The problem, let us admit it, is vanity. Women can tend to look rather uncool in reading glasses. Chaps are different. I know a man my own age who only has to put on his reading glasses to be suddenly transformed into a distinguished professor-type and despite it aging him about 10 years he still manages to look almost sexy in them. It is not fair. Why does everything about aging seem to work out to men’s advantage? We girls can work miracles with our hairdresser, our personal fitness trainer, and God knows how many Faustian pacts with the devil of make-up and wardrobe, but putting on those reading glasses is as good as having your date of birth branded on your forehead.
Well, approximately … my husband is several years older than me and he claims he doesn’t need reading glasses yet, although mysteriously he is the owner of quite a substantial collection; at least one pair in every room, and others in the car for reading maps. Could we be looking at another case of denial here? And yet he is a man, so why is he postponing the opportunity to look sexy and professorial?
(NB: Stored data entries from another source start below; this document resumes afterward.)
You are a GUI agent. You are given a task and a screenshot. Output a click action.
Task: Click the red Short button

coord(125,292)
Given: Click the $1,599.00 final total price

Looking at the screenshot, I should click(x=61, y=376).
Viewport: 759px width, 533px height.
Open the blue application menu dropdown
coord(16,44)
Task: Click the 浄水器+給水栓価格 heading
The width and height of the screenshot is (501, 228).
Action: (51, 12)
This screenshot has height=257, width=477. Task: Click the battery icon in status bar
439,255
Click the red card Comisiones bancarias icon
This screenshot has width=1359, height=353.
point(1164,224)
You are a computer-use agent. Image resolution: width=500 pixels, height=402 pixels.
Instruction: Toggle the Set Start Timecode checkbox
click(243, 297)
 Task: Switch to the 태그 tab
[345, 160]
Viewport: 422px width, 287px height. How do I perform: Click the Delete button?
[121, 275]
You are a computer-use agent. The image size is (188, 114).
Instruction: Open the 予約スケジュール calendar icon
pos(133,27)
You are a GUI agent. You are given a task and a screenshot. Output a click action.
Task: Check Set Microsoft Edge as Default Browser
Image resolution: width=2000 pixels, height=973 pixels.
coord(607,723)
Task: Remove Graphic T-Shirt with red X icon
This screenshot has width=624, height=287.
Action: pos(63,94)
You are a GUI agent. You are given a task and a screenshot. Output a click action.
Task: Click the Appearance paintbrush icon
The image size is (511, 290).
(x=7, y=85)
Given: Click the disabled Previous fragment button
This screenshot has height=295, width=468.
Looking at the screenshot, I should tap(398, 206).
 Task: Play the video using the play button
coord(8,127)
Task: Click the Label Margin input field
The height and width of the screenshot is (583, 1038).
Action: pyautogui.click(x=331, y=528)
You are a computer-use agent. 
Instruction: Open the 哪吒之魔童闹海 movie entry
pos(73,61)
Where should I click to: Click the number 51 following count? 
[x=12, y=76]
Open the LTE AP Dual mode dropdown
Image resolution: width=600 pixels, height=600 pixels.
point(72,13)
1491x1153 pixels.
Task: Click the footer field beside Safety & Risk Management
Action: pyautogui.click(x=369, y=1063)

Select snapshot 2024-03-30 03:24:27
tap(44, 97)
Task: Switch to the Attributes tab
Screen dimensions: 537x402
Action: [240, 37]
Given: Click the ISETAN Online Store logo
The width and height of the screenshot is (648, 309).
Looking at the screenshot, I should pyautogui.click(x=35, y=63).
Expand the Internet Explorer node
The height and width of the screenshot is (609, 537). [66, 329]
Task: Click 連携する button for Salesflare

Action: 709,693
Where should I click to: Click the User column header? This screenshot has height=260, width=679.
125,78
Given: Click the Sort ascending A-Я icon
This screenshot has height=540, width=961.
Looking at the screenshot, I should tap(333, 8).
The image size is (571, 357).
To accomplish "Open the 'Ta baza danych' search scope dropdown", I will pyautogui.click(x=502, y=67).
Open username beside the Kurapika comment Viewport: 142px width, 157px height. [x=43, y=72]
Grrr… who’d be a woman!

Peekabo, I Almost See You
Middle-aged life is merry, and I love to lead it,
But there comes a day when your eyes are all right but your arm
isn’t long enough to hold the telephone book where you can read it,
And your friends get jocular, so you go to the oculist,
And of all your friends he is the joculist,
So over his facetiousness let us skim,
Only noting that he has been waiting for you ever since you said
Good evening to his grandfather clock under the impression
that it was him,
And you look at his chart and it says SHRDLU QWERTYOP, and
you say Well, why SHRDNTLU QWERTYOP? and he says one
set of glasses won’t do.
You need two.

One for reading Erle Stanley Gardner’s Perry Mason and Keats’s
“Endymion” with,
And the other for walking around without saying Hello to strange
wymion with.

So you spend your time taking off your seeing glasses to put on
your reading glasses, and then remembering that your reading
glasses are upstairs or in the car,
And then you can’t find your seeing glasses again because without
them on you can’t see where they are.

Enough of such misshaps, they would try the patience of an ox,
I prefer to forget both pairs of glasses and pass my declining
years saluting strange women and grandfather clocks.